Records excerpted from a collection =>
------------------------------------------------------------------------
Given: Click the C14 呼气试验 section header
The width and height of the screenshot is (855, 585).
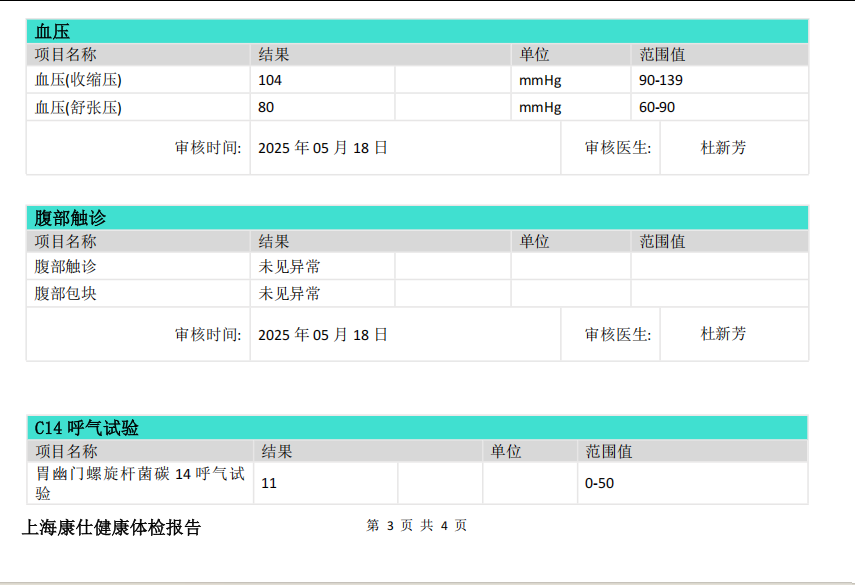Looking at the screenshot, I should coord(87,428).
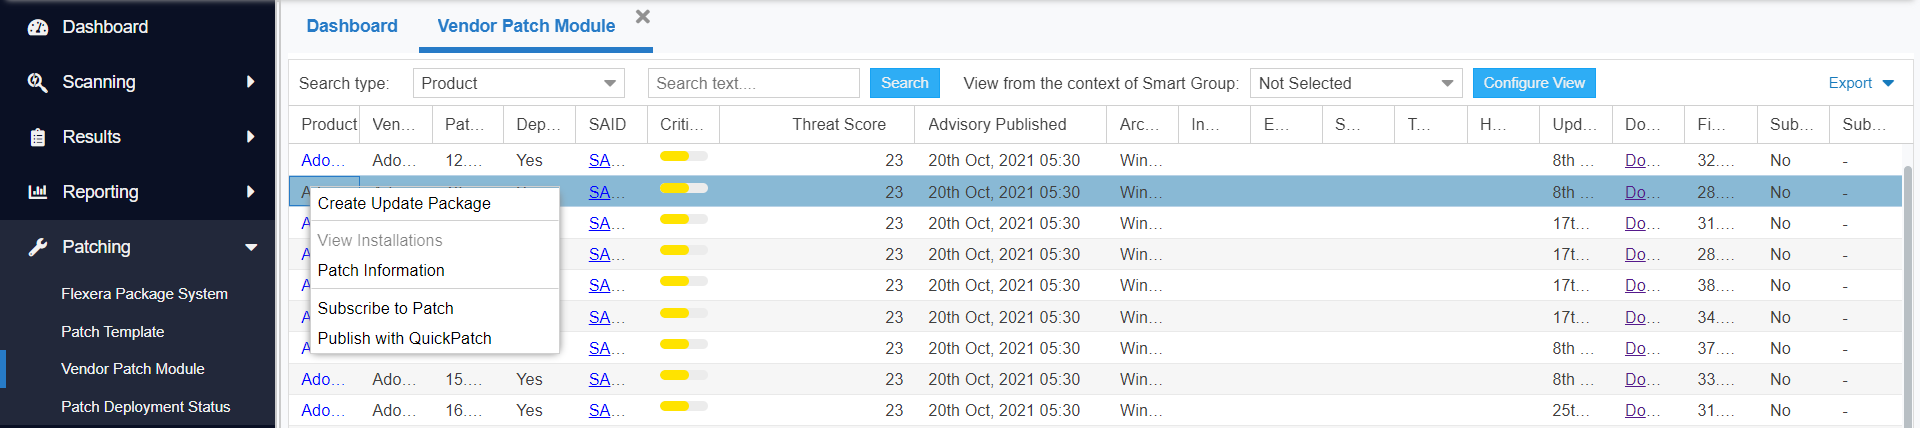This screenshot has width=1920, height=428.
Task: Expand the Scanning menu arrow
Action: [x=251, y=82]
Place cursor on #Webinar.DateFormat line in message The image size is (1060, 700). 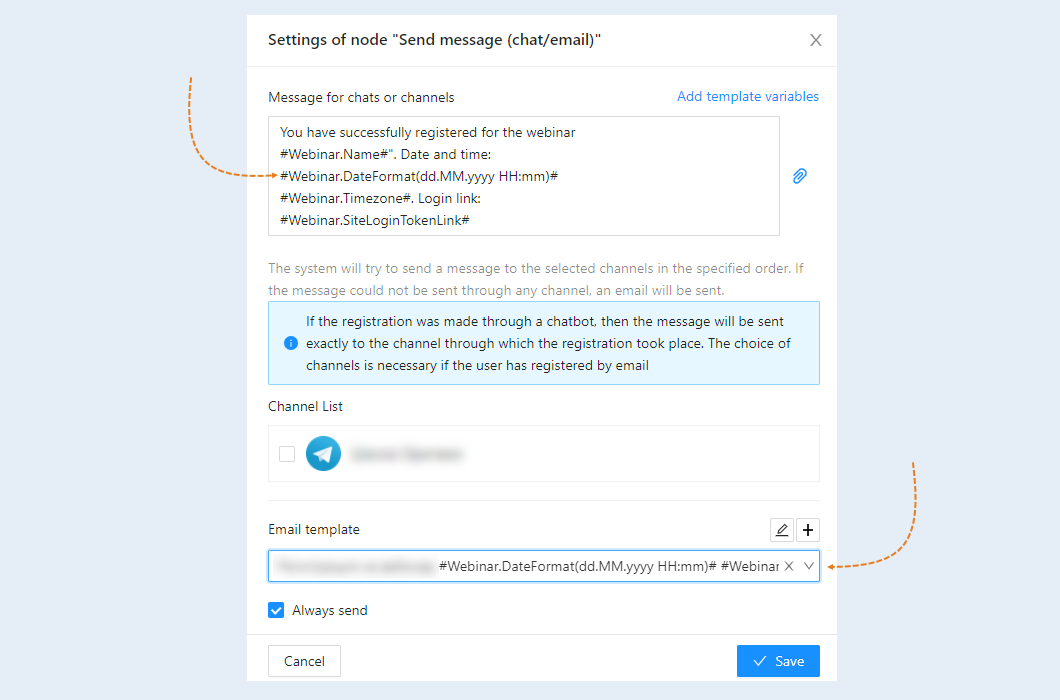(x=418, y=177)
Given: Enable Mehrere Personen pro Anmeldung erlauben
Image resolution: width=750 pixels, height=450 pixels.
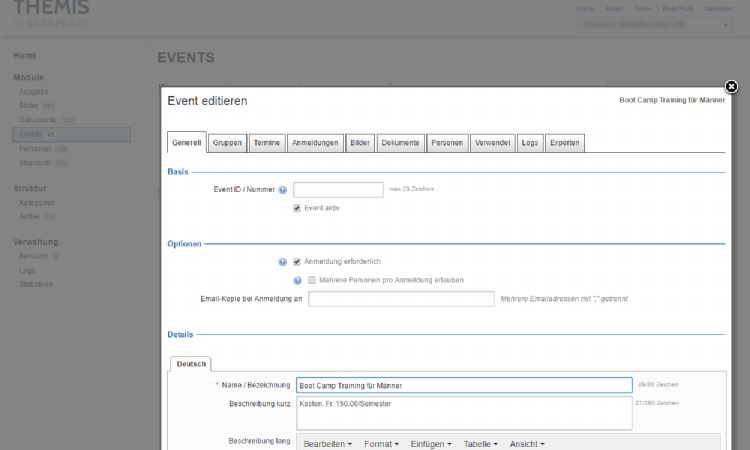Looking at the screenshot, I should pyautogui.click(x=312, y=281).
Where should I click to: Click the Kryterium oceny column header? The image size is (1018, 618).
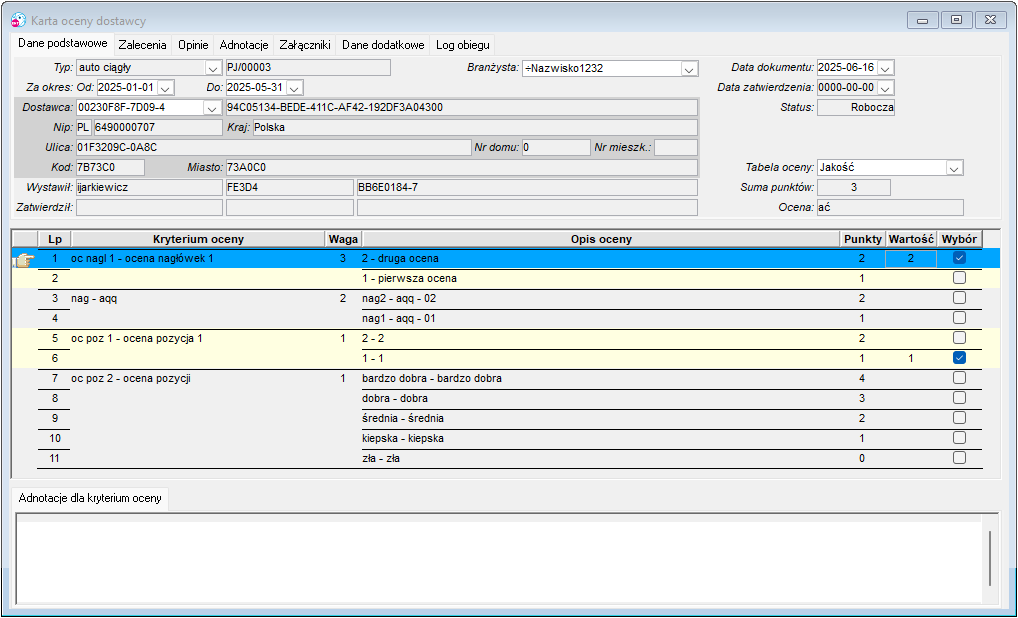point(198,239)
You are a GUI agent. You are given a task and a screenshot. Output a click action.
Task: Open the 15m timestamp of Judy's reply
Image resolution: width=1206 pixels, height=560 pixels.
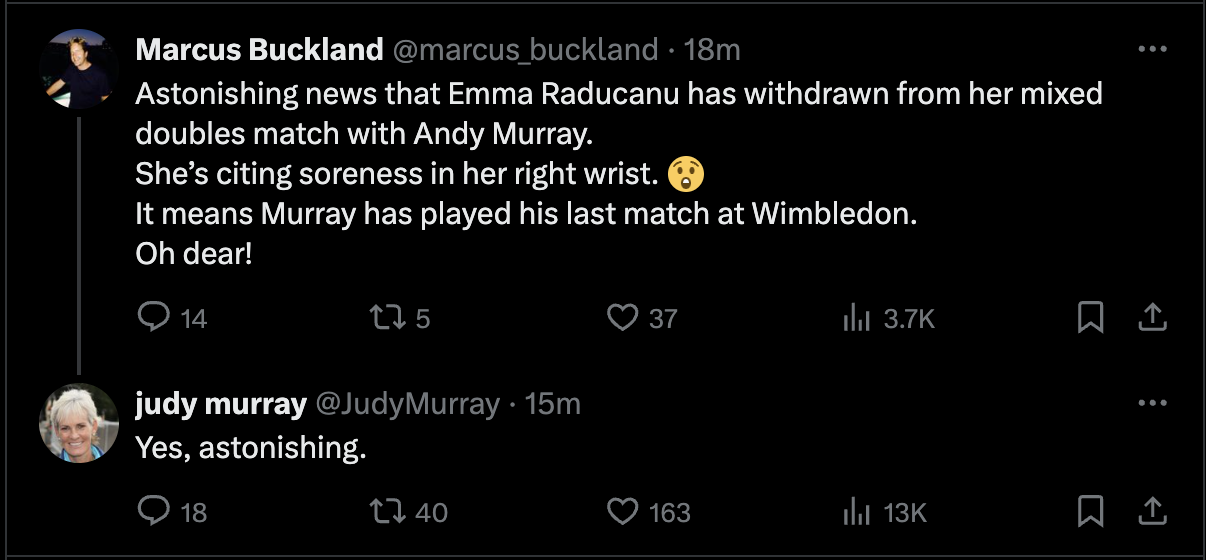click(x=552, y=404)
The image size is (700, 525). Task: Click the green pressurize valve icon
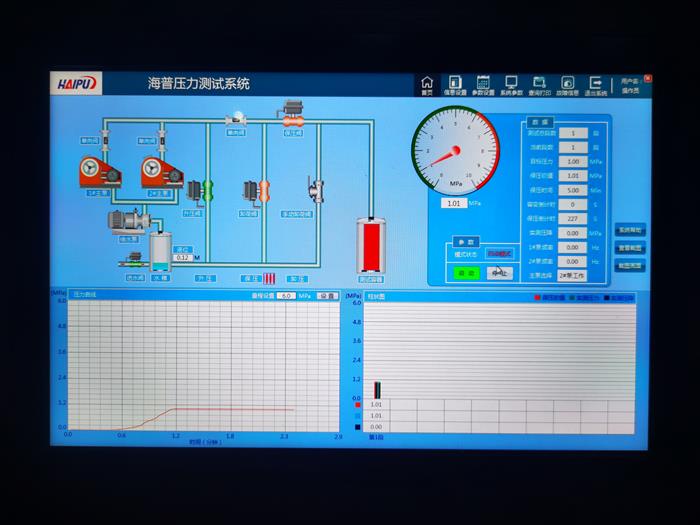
------------------------------------------------------------------------
What you have to do => Beginning with the line that contains "Image resolution: width=1206", write out every line through the last one in the records, exactly and without pictures.

Response to the exercise =>
Image resolution: width=1206 pixels, height=560 pixels.
click(x=552, y=404)
The image size is (700, 525). Task: Click the green pressurize valve icon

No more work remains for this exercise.